Stored entries:
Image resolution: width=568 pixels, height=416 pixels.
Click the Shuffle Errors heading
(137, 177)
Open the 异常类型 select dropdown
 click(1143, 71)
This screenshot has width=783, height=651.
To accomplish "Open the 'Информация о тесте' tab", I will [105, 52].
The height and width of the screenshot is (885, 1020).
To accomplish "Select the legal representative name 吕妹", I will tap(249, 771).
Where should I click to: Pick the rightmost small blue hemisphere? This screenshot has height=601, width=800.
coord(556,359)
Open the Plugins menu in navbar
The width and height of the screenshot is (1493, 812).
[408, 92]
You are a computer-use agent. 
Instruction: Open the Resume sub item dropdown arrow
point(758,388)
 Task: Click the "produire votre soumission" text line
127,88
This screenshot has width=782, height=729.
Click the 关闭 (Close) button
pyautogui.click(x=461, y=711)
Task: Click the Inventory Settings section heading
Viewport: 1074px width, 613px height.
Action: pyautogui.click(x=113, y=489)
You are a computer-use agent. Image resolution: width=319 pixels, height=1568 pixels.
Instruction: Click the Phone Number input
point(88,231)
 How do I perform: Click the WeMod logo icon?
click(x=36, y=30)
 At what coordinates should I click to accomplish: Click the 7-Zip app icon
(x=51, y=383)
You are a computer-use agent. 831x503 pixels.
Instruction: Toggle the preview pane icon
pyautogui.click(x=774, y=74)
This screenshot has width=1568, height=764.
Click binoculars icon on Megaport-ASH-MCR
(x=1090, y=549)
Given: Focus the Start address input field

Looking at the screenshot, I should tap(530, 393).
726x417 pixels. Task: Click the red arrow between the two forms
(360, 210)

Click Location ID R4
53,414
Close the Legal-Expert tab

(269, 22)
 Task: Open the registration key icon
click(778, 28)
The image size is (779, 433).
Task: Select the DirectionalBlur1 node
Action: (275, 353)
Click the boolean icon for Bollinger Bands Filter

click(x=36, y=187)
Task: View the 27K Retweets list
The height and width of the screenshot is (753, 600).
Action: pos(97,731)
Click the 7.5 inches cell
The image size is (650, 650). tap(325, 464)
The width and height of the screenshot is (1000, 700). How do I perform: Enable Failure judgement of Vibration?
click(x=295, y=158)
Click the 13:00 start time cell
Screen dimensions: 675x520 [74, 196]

> [GIVEN PROBLEM] Reproduce every one of the entries above, renaming "Instruction" to "Command" wherever it appears and keeping all other text identical.

> [WRITTEN SOLUTION]
Image resolution: width=568 pixels, height=416 pixels.
Click the Shuffle Errors heading
(137, 177)
Open the 异常类型 select dropdown
 click(1143, 71)
This screenshot has width=783, height=651.
To accomplish "Open the 'Информация о тесте' tab", I will [105, 52].
The height and width of the screenshot is (885, 1020).
To accomplish "Select the legal representative name 吕妹", I will tap(249, 771).
Where should I click to: Pick the rightmost small blue hemisphere? This screenshot has height=601, width=800.
coord(556,359)
Open the Plugins menu in navbar
The width and height of the screenshot is (1493, 812).
[408, 92]
You are a computer-use agent. 
Command: Open the Resume sub item dropdown arrow
point(758,388)
 Task: Click the "produire votre soumission" text line
127,88
This screenshot has width=782, height=729.
Click the 关闭 (Close) button
pyautogui.click(x=461, y=711)
Task: Click the Inventory Settings section heading
Viewport: 1074px width, 613px height.
Action: pyautogui.click(x=113, y=489)
You are a computer-use agent. Image resolution: width=319 pixels, height=1568 pixels.
Command: Click the Phone Number input
point(88,231)
 How do I perform: Click the WeMod logo icon?
click(x=36, y=30)
 At what coordinates should I click to accomplish: Click the 7-Zip app icon
(x=51, y=383)
You are a computer-use agent. 831x503 pixels.
Command: Toggle the preview pane icon
pyautogui.click(x=774, y=74)
This screenshot has width=1568, height=764.
Click binoculars icon on Megaport-ASH-MCR
(x=1090, y=549)
Given: Focus the Start address input field

Looking at the screenshot, I should tap(530, 393).
726x417 pixels. Task: Click the red arrow between the two forms
(360, 210)

Click Location ID R4
53,414
Close the Legal-Expert tab

(269, 22)
 Task: Open the registration key icon
click(778, 28)
The image size is (779, 433).
Task: Select the DirectionalBlur1 node
Action: (275, 353)
Click the boolean icon for Bollinger Bands Filter

click(x=36, y=187)
Task: View the 27K Retweets list
The height and width of the screenshot is (753, 600).
Action: pos(97,731)
Click the 7.5 inches cell
The image size is (650, 650). tap(325, 464)
The width and height of the screenshot is (1000, 700). How do I perform: Enable Failure judgement of Vibration?
click(x=295, y=158)
Click the 13:00 start time cell
Screen dimensions: 675x520 [74, 196]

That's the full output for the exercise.